A oferta de órgãos é sempre muito inferior à
necessidade. Por isso, cada doador que aparece impõe uma corrida contra o
tempo. O doador do fígado de dona Maria Elena era um homem de 55 anos, morador
do Espírito
Santo, cuja morte cerebral foi decretada na segunda-feira. A
família, generosa no luto, concordou com a retirada dos órgãos.
De avião, o fígado chegou ao Rio pelo Galeão,
onde um veículo da Secretaria Municipal de Saúde já esperava. Saiu escoltado
por motocicletas da Polícia
Militar. O caso acabou se tornando público, porque a Linha Vermelha,
uma das artérias fundamentais de ligação entre capital e Baixada, teve de ser
interditada. A via onde tantas vezes o tráfego é interrompido pelo caos no
trânsito, por acidentes, à bala, parou para o fígado de um capixaba chegar a
tempo de ser transplantado na moradora de Belford Roxo.
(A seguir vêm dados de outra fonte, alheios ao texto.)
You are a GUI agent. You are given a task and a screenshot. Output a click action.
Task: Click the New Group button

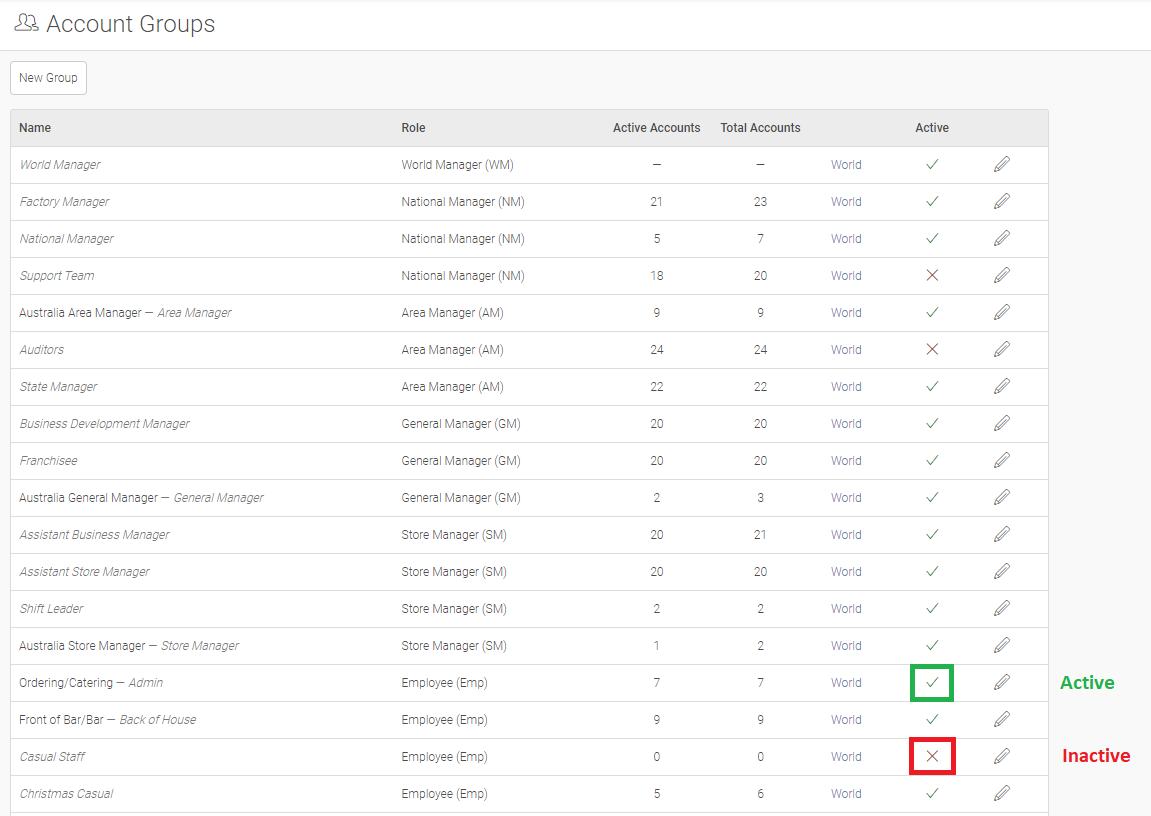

A paciente já estava internada quando o órgão
chegou ao hospital, em Santa Teresa. A cirurgia começou por volta das 9h, durou
quatro horas e foi bem-sucedida. Dona Maria Elena saiu da sala de cirurgia
consciente e estável, informou o médico Eduardo Fernandes, chefe da equipe de
transplantes.
No Espírito Santo, o jornal A Gazeta
encontrou a filha do doador. Maiana Guerra, trancista, moradora de Maruípe,
soube por uma amiga, via aplicativo de mensagens, que o fígado do pai tinha
parado uma via expressa do Rio:
— Quando vi, fui às lágrimas. Percebi que era
verdade, consegui ficar feliz durante meu luto. É alguém que não conheço, mas
que tem uma parte do meu pai — disse ao repórter Alberto Borém.
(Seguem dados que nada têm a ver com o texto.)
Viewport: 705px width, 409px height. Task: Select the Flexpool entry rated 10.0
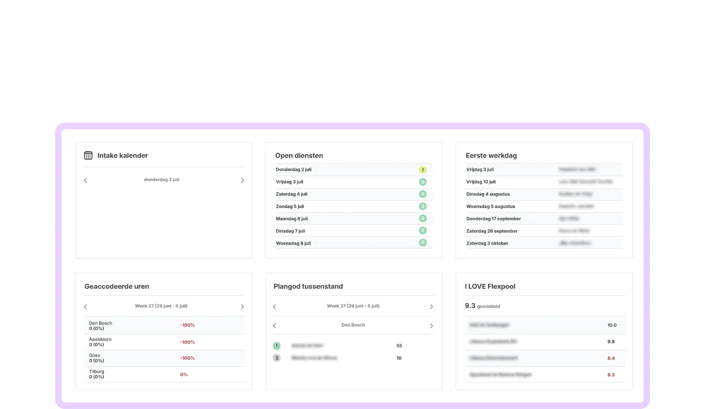[544, 325]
Foi Maiana quem assinou a doação dos órgãos
do pai. Paulo César Guerra, lavador de carros no município de Serra, sofreu
morte encefálica em decorrência de um AVC. Deixou quatro filhos e dois netos.
Hoje vive em dona Maria Elena. Ao “Bom Dia Rio”, emocionado, o filho dela,
Nilton Gouveia Araújo, disse que quer fazer o mesmo por outra família:
— Tudo mudou. Agora quero ser um doador, a
mesma pessoa que doou para minha mãe. Quero ser um também.
Às vésperas do primeiro turno da eleição
municipal, o conto da vida real que aproximou, por um fígado, os brasileiros
Paulo César e Maria Elena é lição de solidariedade, política de saúde bem
planejada, empenho de servidores públicos. Ensina que a população é sábia
quando põe segurança, saúde e mobilidade no topo de direitos a ser assegurados.
Deve orientar Suas Excelências, os candidatos, a trabalhar pelo melhor. Somos
capazes.
Um bom voto no domingo.
*Morreu quase esquecido, ontem, Roberto
Saturnino Braga, ex-prefeito do Rio, um dos melhores senadores que o estado já
elegeu. Seu exemplo de ética, transparência e coerência como homem público
deveria inspirar os que almejam cadeiras nas quais se sentou.
*Cid Moreira foi a voz de uma era do
telejornalismo. Marcou gerações de brasileiros com seu solene, grave e
inconfundível “Boa noite”. Será lembrado.
A saúde é o bem mais precioso da vida.